# How much insulation can I fit in my vehicle at once?



## jlhaslip (Dec 31, 2009)

I'm thinking 2 trips unless you lay the bales down on the trailer, stack them really high and tie them down well.


----------



## vacatari (Oct 15, 2010)

Will you be in the vehicle as well? Why are you insulating your vehicle?


----------



## firehawkmph (Dec 12, 2009)

Will,
Why don't you just have it delivered? Isn't your time and aggravation worth a lot more than about $35?
Mike Hawkins


----------



## MJW (Feb 7, 2006)

Suburbanites, haha. It's hilarious.

You'll get it done. Don't worry. The store employees are used to those situations.


----------



## Ron6519 (Mar 28, 2007)

If this is a big box store, ou can rent one of their trucks for less then $30.00 for an hour. And no insulation for the tykes to breathe in.

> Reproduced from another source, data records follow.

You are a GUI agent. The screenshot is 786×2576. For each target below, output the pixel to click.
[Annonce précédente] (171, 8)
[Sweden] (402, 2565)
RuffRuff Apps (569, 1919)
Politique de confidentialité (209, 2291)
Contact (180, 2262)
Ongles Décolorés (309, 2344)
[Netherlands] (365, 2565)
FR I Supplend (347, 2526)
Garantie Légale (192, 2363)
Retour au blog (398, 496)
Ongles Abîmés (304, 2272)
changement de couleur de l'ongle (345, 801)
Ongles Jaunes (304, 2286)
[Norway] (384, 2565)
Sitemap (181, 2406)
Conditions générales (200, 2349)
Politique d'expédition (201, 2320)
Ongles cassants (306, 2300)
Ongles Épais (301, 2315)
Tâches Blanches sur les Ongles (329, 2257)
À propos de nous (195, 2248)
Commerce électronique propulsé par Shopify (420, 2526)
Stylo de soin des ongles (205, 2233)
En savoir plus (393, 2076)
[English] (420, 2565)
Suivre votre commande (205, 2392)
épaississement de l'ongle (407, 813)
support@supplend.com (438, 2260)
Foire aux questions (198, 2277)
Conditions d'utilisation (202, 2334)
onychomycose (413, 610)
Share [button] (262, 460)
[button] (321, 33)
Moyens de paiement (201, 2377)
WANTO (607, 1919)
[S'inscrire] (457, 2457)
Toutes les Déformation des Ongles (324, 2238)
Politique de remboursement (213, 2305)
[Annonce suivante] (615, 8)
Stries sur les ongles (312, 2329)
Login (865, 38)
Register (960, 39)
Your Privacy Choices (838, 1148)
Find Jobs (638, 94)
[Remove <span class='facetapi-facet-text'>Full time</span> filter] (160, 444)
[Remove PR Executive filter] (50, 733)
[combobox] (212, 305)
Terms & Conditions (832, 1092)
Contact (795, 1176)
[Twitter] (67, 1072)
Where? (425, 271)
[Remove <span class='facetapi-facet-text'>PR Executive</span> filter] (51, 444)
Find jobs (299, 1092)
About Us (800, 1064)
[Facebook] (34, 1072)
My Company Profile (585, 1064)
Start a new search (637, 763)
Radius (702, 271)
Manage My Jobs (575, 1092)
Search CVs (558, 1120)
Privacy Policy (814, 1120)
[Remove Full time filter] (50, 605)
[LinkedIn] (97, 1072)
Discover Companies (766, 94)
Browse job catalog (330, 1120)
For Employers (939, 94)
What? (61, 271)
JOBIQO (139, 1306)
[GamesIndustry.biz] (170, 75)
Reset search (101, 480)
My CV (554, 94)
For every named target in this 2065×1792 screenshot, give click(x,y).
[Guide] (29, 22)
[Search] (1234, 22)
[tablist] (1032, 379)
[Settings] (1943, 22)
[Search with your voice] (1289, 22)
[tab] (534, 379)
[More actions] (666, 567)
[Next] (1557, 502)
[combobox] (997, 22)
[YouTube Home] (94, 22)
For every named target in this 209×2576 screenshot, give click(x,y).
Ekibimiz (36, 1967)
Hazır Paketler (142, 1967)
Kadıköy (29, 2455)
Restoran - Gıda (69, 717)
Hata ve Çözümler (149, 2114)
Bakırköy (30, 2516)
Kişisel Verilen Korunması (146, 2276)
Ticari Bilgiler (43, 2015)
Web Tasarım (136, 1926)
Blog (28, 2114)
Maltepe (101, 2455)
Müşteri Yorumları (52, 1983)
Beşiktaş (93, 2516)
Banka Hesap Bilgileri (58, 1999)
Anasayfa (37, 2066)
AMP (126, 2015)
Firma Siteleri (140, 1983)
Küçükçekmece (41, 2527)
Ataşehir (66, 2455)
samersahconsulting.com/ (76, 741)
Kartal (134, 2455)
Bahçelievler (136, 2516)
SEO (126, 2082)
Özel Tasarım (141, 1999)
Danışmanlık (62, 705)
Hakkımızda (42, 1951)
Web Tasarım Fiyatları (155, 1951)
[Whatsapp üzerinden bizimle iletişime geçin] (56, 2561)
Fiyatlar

Those bags will leak fiberglass.
Ron


----------



## WillK (Aug 29, 2010)

Well, actually the open truck they have at Lowes wouldn't have much more capacity than my trailer.. HD has the enclosed van which would carry all of it in one trip, but nowhere to put the kids. Delivery is it's own problems, aside from the $50 they charge which I can put to use on other materials, I would have a hard time scheduling being there... Which in this season means materials might be left out in the rain. It's a 2 mile trip, and the kids picked out Christmas decorations so they were happy.

It probably would've been 1 trip if I tied it down, I did it in 2 trips because each trip was a full cart. I probably had half the trailer empty on the second trip.


----------